E ancora: «Sembra che certi animali abbiano un senso della giustizia, in quanto comprendono regole implicite riguardanti chi merita cosa e quando, comportandosi di conseguenza. Gli individui che infrangono tali regole spesso vengono puniti con rappresaglie fisiche o con l’ostracismo sociale».

In una serie di capitoli molto affascinanti che si leggono tutti d’un fiato, viene presentato un quadro d’insieme delle numerosissime ricerche riguardanti il comportamento morale degli animali, al fine di mostrare come essi abbiano ricchi mondi interiori, un repertorio emozionale pieno di sfumature, nonché un elevato grado d’intelligenza e di adattabilità all’ambiente.

Gli animali possono inoltre esibire un ampio repertorio di “azioni morali” mostrando fiducia reciproca, compassione, empatia e altruismo. Tutti questi comportamenti sono rivelatori della presenza di un vero e proprio senso di giustizia, che non è quindi soltanto una prerogativa umana ma è condivisa perlomeno con alcune altre specie.

La tesi che si dipana lungo l’intero volume è che il senso di giustizia è radicato nell’empatia e comporta la capacità di leggere le intenzioni e gli stati emotivi degli altri. Alcune specie di animali mostrano di possedere le capacità cognitive necessarie per un comportamento morale, insieme ad empatia e pensiero razionale. Essi infatti mostrano di avere una “coscienza”, intesa come la capacità di interiorizzare regole morali e di esercitare l’autocontrollo del comportamento.

Secondo gli autori, affinché si ravvisi la condizione di moralità in una determinata specie, devono sussistere dei requisiti minimi: un certo grado di complessità nell’organizzazione sociale, comprese norme comportamentali stabilite cui ricollegare forti stimoli emozionali e cognitivi su ciò che è giusto e sbagliato; un certo livello di complessità del sistema nervoso, che serva come base emozionale e per il processo decisionale basato sulla percezione del passato e del futuro; capacità cognitive sufficientemente avanzate (una buona memoria, per esempio); un elevato livello di versatilità comportamentale. Sono tutti requisiti che sono effettivamente riscontrabili in alcune specie, alcune anche meno vicine a noi, come il lettore scoprirà.

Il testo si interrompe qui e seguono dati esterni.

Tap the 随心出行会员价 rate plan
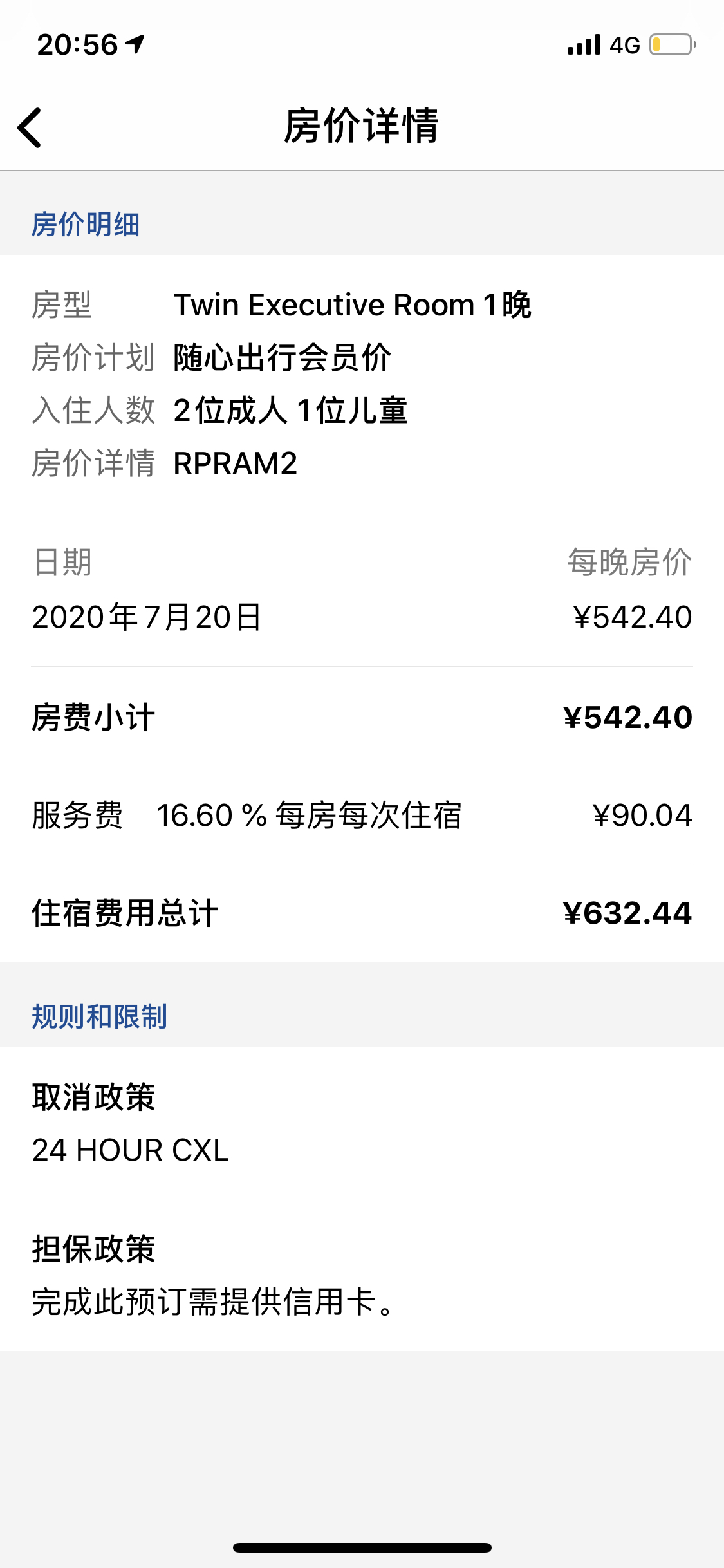The width and height of the screenshot is (724, 1568). coord(283,358)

Attenzione però a generalizzare, alla ricerca di una chiave di volta universale: la moralità è specie-specifica, in quanto si fonda su convenzioni interne a una determinata cultura. Si tratta cioè di un sistema attraverso il quale ciascuna società detta un codice di condotta per i propri membri. Non possiamo quindi valutare gli animali con le chiavi di lettura della società umana, perché i riferimenti culturali sono completamente diversi.

Per questo stesso motivo, non possiamo cadere nel tranello di mitizzare gli animali, ritenendo erroneamente che non possano esibire alcuni dei tratti peggiori che mostra l’essere umano: anche altre specie sono capaci di comportamenti violenti verso i propri simili, come ad es. aveva osservato già Jane Goodall tra gli scimpanzé del Gombe (celebre l’episodio di un gruppo di scimpanzé maschi che nell’arco di due anni inseguì e uccise i membri di un altro gruppo).

Gli autori riescono perfettamente nell’intento di portare per mano il lettore a considerare gli altri animali esseri viventi con ricche vite cognitive, che meritano una considerazione morale non dissimile da quella che attribuiamo ai nostri pari.

Nelle conclusioni, Bekoff e Pierce invitano quindi a riconsiderare le prerogative della nostra specie: se non esiste nessuno scarto morale tra umani e altri animali e la moralità è un tratto evolutivo che condividiamo con gli altri mammiferi sociali, che diritto abbiamo di sfruttarli a nostro piacimento? È ampiamente documentato che gli altri animali sociali tenuti isolati o negli zoo o nelle strutture di ricerca diventano depressi e stressati. Siamo sicuri di avere un motivo valido per procurare tanta sofferenza? La risposta a questo interrogativo viene rimessa al lettore.

Concludendo, questo ottimo libro — pubblicato in edizione italiana da Baldini+Castoldi, con prefazione di Danilo Maniardi — è una lettura agevole e piacevole, piena di aneddoti interessanti e considerazioni chiare e ben argomentate, che lasceranno il lettore entusiasta e certamente arricchito. Nel complesso, costituisce una guida preziosa per chiunque desideri comprendere quanto il mondo misterioso degli animali sia più vicino a noi di quanto possiamo immaginare.